Tuesday, April 3, 2012

Lent Rant: No Meat

Part 1: Mardi Gras
Part 2: Ash Wednesday
Part 3: Giving Shit Up
Part 4: No Meat
Part 5: Palm Sunday
Part 6: Holy Thursday
Part 7: Good Friday
Part 8: ...Saturday
Part 9: Easter Sunday
Part 10: The Ascension

No Meat
Since Catholics are a community however, we need to suffer arbitrary rules together as well as separately. That's why we have the ultimate, decided by committee (See Side Rant) no-no: No meat on Friday only*, but seafood is allowed. Other religions/denominations fast, literally can't eat more than a meal a day** for several days in a row.

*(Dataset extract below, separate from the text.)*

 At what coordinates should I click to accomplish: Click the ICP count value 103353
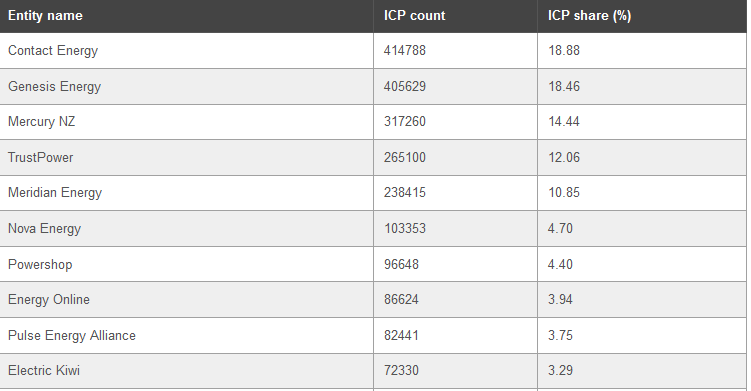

* This rule also applies to any day with a noun or adjective before it (See Ash Wednesday, Palm Sunday, etc.)
** Hint: if you don't stop eating, it stays one meal. Pace yourself)

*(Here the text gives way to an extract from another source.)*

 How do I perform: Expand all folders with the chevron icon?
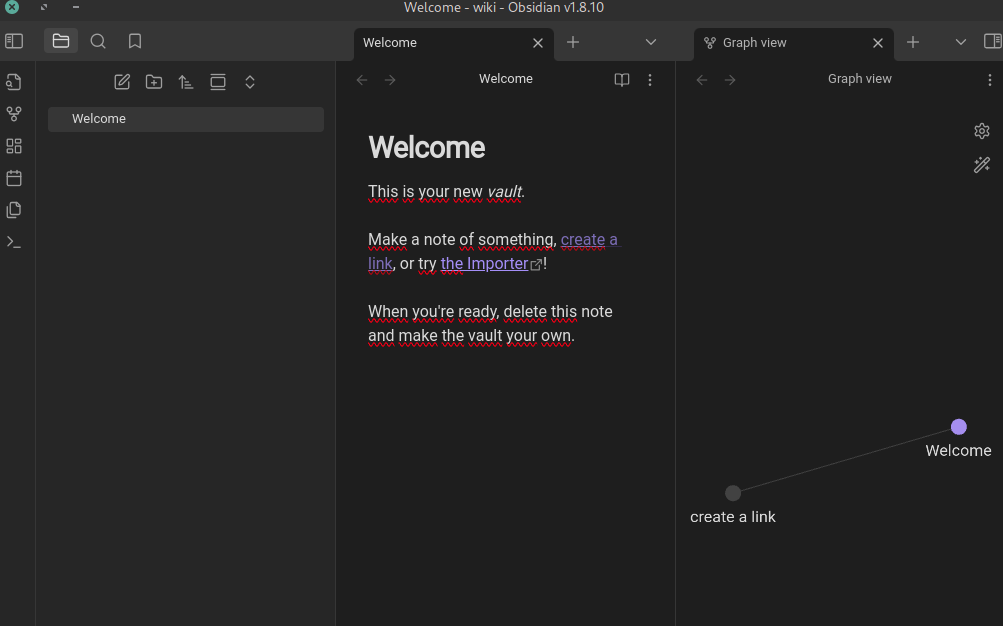pyautogui.click(x=250, y=82)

Catholics? On nonconsecutive days you have to substitute a hamburger for tuna. People on diets have stricter dietary restrictions than what Catholics have to do as part of a deal for eternal salvation. And, oh yeah, if we mess up, there's always Confession to wipe the slate clean. Suck it Luther! Catholics get into heaven  with indulgences paid in salmon.

I'm not saying any of this make sense either, of course. I've asked. Even priests say it's a test. That is all most of Catholicism is: a test to see what people will put up with.



Side rant: I say "decided by committee", because how else does that come about? I imagine it went something like this.
Holy Man 1: "So, we have Lent. In order to honor this period, we shall eat no meat and fast every day."
Holy Man 2: "That's a bit much, don't you think. I get kind of tired of bread after a few days of it."
HM1: "Hmm, you're right. I already said no meat, so how about we do it at least once a week?"
HM2: "I think I can get behind that"
HM1: "Good. Then absolutely no living creature shall be eaten on, let's say, Friday."
HM2: "Eeeeh."
HM1: "Yes?"
HM2: "According to this book, God made fish on the fifth day, so it would be sort of a slap in the face to not eat them then."
HM1: "And we don't want to insult God...fine. No meat, only on Fridays, but fish is allowed, because we respect God's work."
HM2: "It also says he created birds that day."
HM1: "Quit while you're ahead Brother Mark."